» AIM: Repeat the listing from the line with "You are a computer-use agent. The" up to and including the line with "coord(26,432)", leaving the pictures out of your answer.

» RECORDS SHOWN:
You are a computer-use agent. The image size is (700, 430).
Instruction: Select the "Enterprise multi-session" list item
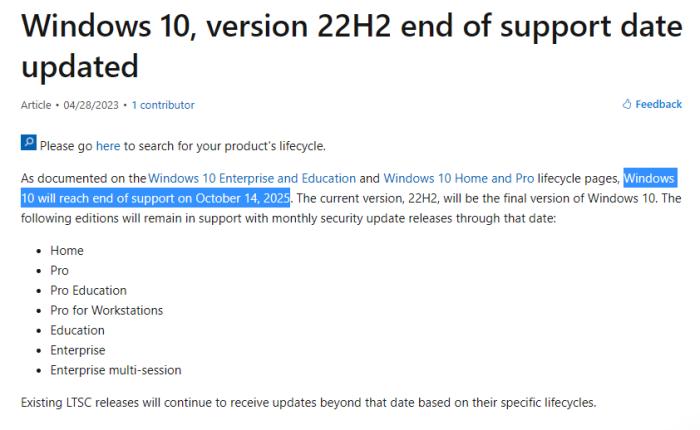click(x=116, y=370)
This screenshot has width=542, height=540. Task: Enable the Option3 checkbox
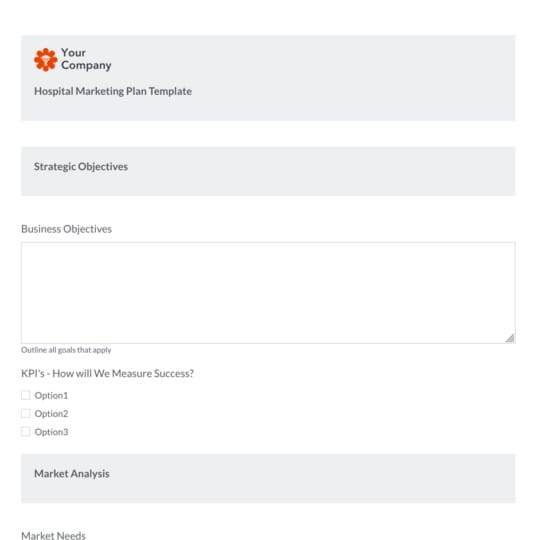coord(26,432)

==

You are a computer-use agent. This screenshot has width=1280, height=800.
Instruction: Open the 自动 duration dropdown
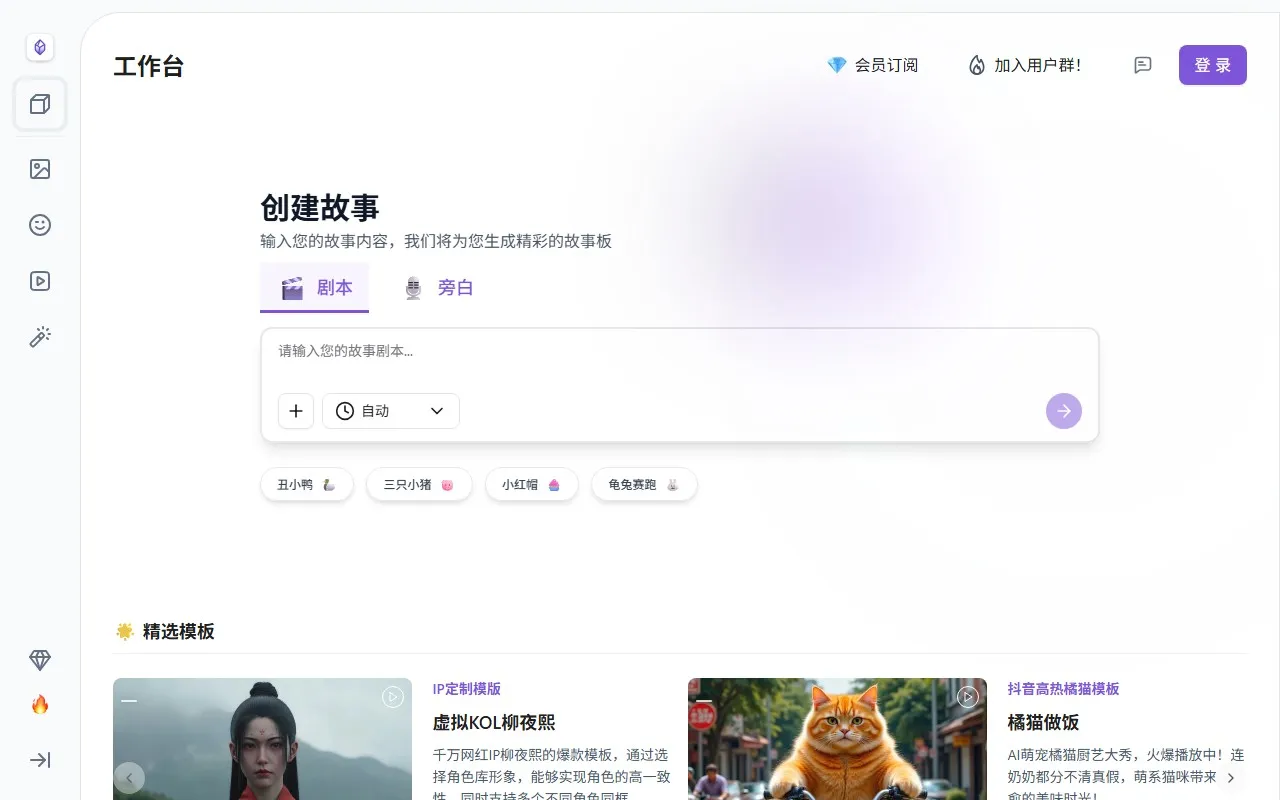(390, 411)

==

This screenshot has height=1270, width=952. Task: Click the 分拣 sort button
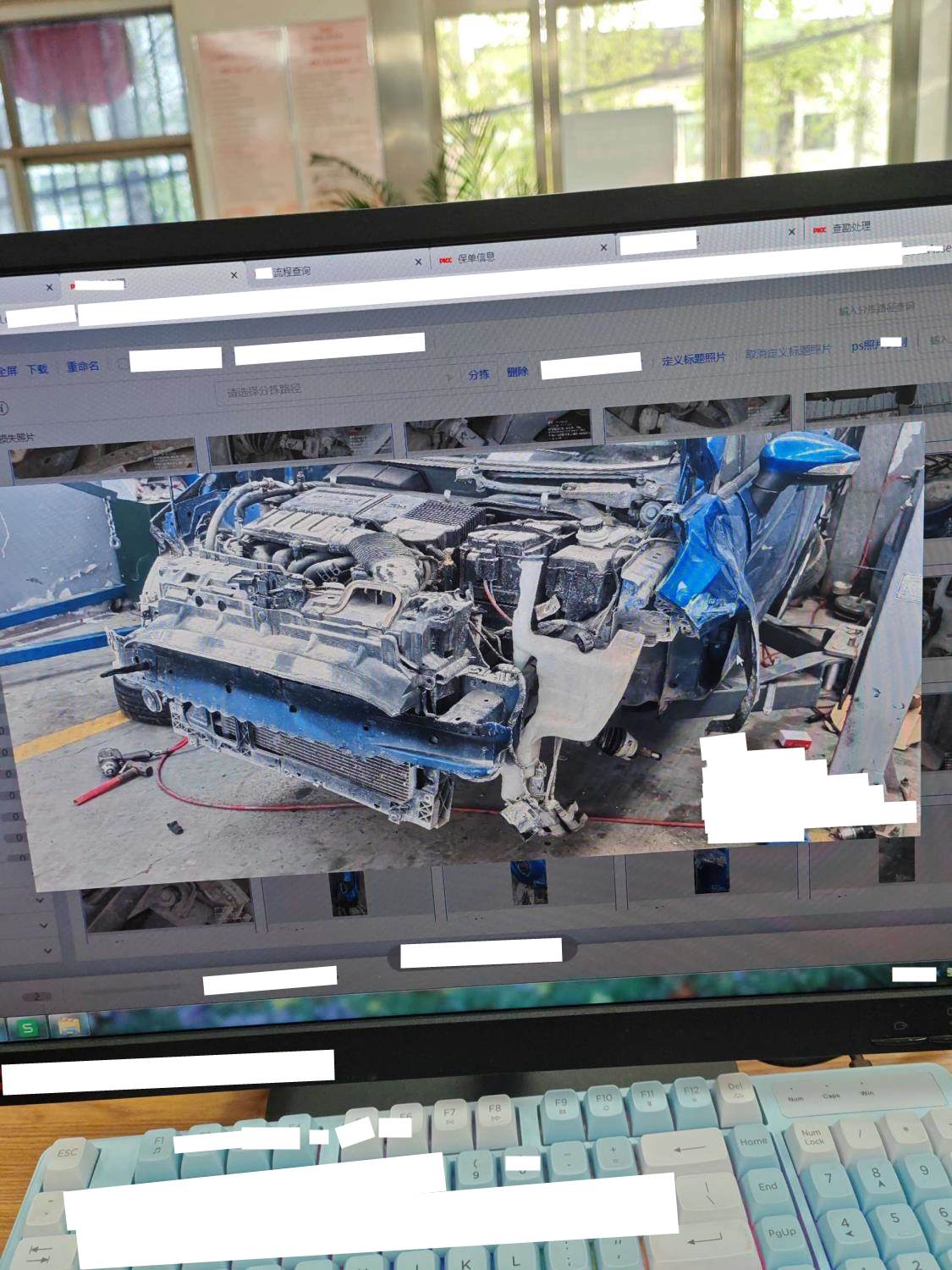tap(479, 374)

» EXERCISE RESULT:
You are a computer-use agent. The image size is (700, 430).
Instruction: Select the "Enterprise multi-session" list item
click(x=116, y=370)
This screenshot has width=542, height=540. Task: Enable the Option3 checkbox
coord(26,432)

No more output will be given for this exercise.